Beware of the complete separation problem
Imagine your logistic regression model perfectly predicted the outcome, in that every individual
positive for the outcome had a predicted probability of 1.0, and every individual negative for the
outcome had a 0 predicted probability. This is called perfect separation or complete separation, and
the problem is called the perfect predictor problem. This is a nasty and surprisingly frequent problem
that’s unique to logistic regression, which highlights the sad fact that a logistic regression model will
fail to converge in the software if the model fits perfectly!
If the predictor variable or variables in your model completely separate the yes outcomes
from the no outcomes, the maximum likelihood method will try to make the coefficient of that
variable infinite, which usually causes an error in the software. If the coefficient is positive, the
OR tries to be infinity, and if it is negative, it tries to be 0. The SE of the OR tries to be infinite,
too. This may cause your CI to have a lower limit of 0, an upper limit of infinity, or both.
Check out Figure 18-8, which visually describes the problem. The regression is trying to make the
curve come as close as possible to all the data points. Usually it has to strike a compromise, because
there’s a mixture of 1s and 0s, especially in the middle of the data. But with perfectly separated data,
no compromise is necessary. As b becomes infinitely large, the logistic function morphs into a step
function that touches all the data points (observe where b = 5).

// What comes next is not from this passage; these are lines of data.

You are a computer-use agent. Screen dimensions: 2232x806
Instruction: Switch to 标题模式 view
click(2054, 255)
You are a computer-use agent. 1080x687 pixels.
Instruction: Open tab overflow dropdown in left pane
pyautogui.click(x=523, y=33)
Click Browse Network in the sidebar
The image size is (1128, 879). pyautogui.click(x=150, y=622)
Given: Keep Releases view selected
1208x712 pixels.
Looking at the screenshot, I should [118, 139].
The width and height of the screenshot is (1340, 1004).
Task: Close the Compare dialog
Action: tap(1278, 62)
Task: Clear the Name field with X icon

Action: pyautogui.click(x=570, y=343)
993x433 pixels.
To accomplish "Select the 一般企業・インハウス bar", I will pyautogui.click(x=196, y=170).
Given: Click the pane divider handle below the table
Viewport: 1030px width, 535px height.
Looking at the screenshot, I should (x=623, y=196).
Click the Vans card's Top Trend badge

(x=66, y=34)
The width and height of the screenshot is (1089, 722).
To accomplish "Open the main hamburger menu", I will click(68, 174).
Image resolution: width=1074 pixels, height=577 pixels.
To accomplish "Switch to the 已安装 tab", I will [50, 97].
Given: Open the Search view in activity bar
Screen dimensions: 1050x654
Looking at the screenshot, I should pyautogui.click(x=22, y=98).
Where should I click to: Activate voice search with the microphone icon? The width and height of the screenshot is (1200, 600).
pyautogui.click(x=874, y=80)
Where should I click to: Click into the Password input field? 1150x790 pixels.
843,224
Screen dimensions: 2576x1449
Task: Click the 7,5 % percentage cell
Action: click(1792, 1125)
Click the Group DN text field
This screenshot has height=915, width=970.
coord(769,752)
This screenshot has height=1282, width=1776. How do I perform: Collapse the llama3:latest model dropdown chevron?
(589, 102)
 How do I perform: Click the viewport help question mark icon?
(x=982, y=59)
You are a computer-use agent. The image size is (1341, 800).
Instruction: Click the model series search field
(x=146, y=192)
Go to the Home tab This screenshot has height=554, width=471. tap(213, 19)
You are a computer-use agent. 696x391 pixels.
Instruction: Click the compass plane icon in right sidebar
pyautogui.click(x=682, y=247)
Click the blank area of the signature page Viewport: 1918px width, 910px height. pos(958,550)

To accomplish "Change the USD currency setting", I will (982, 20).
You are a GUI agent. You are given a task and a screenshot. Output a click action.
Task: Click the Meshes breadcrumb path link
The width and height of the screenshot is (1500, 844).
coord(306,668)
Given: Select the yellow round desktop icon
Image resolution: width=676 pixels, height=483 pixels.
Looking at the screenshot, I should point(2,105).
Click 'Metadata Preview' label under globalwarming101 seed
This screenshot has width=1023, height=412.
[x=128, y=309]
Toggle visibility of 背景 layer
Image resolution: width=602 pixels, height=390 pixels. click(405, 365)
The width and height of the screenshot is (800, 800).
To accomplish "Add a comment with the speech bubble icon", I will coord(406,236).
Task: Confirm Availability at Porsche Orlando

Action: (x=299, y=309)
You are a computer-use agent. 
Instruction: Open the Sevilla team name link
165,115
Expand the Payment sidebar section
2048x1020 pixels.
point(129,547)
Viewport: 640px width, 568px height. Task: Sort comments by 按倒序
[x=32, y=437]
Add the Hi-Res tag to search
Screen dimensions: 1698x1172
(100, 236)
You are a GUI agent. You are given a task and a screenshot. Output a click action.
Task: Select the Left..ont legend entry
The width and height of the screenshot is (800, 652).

While it is relatively easy to identify if there is a perfect predictor in your data set by looking
at frequencies, you may run into the perfect predictor problem as a result of a combination of
predictors in your model. Unfortunately, there aren’t any great solutions to this problem. One
proposed solution called the Firth correction allows you to add a small number roughly
equivalent to half an observation to the data set that will disrupt the complete separation. If you
can do this correction in your software, it will produce output, but the results will likely be
unstable (very near 0, or very near infinity). The approach of trying to fix the model by changing
the predictors would not make sense, since the model fits perfectly. You may be forced to
abandon your logistic regression plans and instead provide a descriptive analysis.